In the paper and publishing industry, the main issue is the renewability of raw materials and sustainable forestry. It is about safe products and production – the chemicals in the material going into the paper and finishing should have low carbon energy and low emissions to water and air. The circular design on the packaging should show the three R’s – Reduce, Reuse, and Recycle.

Triple Crisis — Eco-labels on paper packaging

Paper manufacturers and users should start with a label that ensures safe production and product, have a sustainable value chain, protection from reputational risks and greenwash-free communication. So there are three steps to choose sustainability for publishing papers-

  • Choose sustainable fibre – a certified fresh fibre that is being harvested from the forest or recycled fibre.
  • Know and reduce the carbon footprint – GHG (Green House Gases) emissions emitted during the life-cycle of paper production, converting or printing and distribution, from the production of raw materials used in manufacture, to disposal of the finished product.

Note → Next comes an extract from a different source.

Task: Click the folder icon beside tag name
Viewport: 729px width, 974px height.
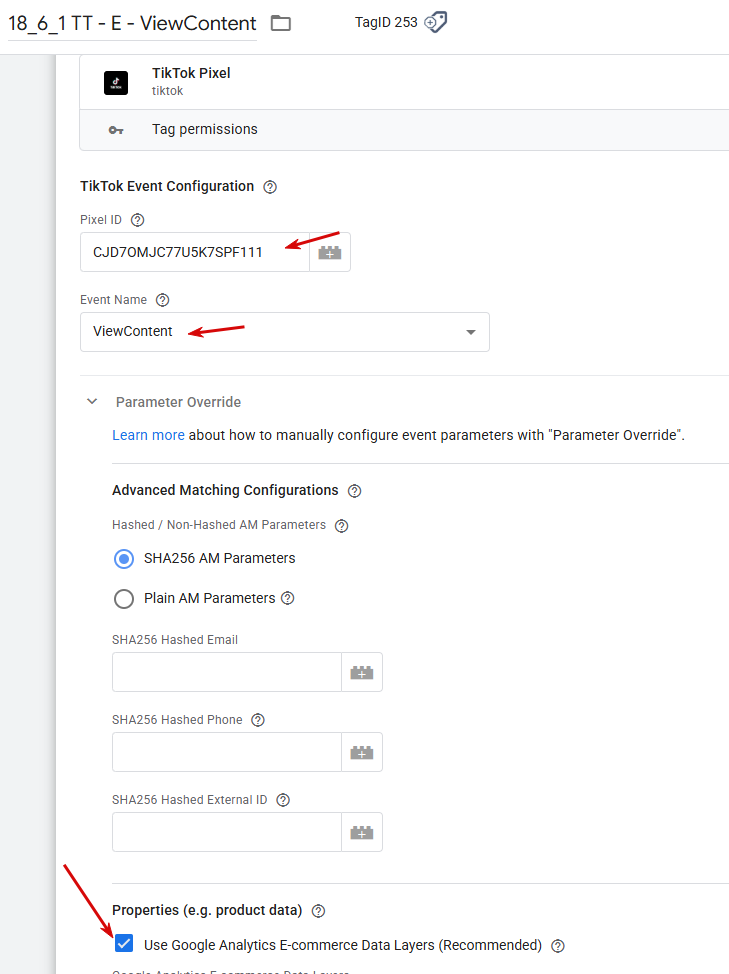Action: pos(281,23)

If the paper is manufactured from renewable resources like biomass and uses biogas, and hydroelectricity, in the pulping and papermaking process it can reduce the carbon footprint.
  • Ensure eco-efficient production – it is extremely important for paper manufacturers and leads to a more healthy and sustainable environment. Eco-efficiency means being less harmful. One route to eco-effectiveness is to eliminate fossil fuels.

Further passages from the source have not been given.